A novel radiation targeted therapy is investigated for HER-2 positive breast cancers. The proposed concept combines two known approaches, but never used together for the treatment of advanced, ...relapsed or metastasized HER-2 positive breast cancers. The proposed radiation binary targeted concept is based on the anti HER-2 monoclonal antibodies (MABs) that would be used as vehicles to transport the nontoxic agent to cancer cells. The anti HER-2 MABs have been successful in targeting HER-2 positive breast cancers with high affinity. The proposed concept would utilize a neutral nontoxic boron-10 predicting that anti HER-2 MABs would assure its selective delivery to cancer cells.

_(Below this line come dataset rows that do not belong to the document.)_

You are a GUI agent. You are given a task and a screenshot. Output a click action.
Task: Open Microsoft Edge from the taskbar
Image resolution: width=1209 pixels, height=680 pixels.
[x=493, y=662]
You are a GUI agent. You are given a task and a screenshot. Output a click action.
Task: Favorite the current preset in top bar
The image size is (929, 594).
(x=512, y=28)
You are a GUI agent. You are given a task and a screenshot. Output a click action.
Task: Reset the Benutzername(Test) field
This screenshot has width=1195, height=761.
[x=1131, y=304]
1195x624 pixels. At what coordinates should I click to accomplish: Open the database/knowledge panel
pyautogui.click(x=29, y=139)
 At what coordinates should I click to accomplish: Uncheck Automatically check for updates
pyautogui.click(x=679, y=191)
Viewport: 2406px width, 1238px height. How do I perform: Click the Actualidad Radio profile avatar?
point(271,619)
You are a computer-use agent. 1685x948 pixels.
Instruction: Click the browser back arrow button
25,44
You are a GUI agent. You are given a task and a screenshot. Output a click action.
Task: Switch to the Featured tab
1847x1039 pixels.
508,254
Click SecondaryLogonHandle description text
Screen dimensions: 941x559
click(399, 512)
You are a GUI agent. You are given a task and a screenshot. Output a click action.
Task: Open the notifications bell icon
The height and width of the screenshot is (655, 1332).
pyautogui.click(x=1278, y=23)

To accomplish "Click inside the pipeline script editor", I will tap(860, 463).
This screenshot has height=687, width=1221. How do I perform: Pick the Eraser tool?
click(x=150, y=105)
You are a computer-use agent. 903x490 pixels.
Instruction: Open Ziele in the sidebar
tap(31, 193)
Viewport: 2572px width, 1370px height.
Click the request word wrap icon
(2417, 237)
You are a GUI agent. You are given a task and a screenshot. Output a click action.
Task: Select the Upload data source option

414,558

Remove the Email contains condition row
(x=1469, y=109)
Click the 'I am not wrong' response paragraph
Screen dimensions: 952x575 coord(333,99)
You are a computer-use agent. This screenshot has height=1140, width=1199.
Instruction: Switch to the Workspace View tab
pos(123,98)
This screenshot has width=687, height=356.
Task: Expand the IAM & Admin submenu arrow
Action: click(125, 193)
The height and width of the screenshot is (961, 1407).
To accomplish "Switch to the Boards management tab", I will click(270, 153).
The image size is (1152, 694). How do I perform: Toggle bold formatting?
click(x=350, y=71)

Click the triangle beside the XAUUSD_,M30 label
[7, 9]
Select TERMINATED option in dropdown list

MABs against HER-2 have been a widely researched strategy in the clinical setting. The most promising antibody is Trastuzumab (Herceptin). Targeting HER-2 with the MAB Trastuzumab has been proven to be a successful strategy in inducing tumour regression and improving patient survival. Unfortunately, these tumours become resistant and afflicted women succumb to breast cancer. In the proposed concept, when the tumour region is loaded with boron-10 it is irradiated with neutrons (treatment used for head and neck cancers, melanoma and glioblastoma for over 40 years in Japan and Europe). The irradiation process takes less than an hour producing minimal side effects. This paper summarizes our recent theoretical assessments of radiation binary targeted therapy for HER-2 positive breast cancers on: the effective drug delivery mechanism, the numerical model to evaluate the targeted radiation delivery and the survey study to find the neutron facility in the world that might be capable of producing the radiation effect as needed. A novel method of drug delivery utilizing Trastuzumab is described, followed by the description of a computational Monte Carlo based breast model used to determine radiation dose distributions. The total flux and neutron energy spectra of five currently available neutron irradiation treatment facilities are examined for this application. The tumour boron concentrations and tumour to healthy tissue concentration ratios required to deliver 50 Gy-Eq to the tumour without exceeding 18 Gy-Eq in the skin are determined, as well as the associated therapeutic ratios. Discussion is provided to address the future research direction for assessing the feasibility of the proposed concept.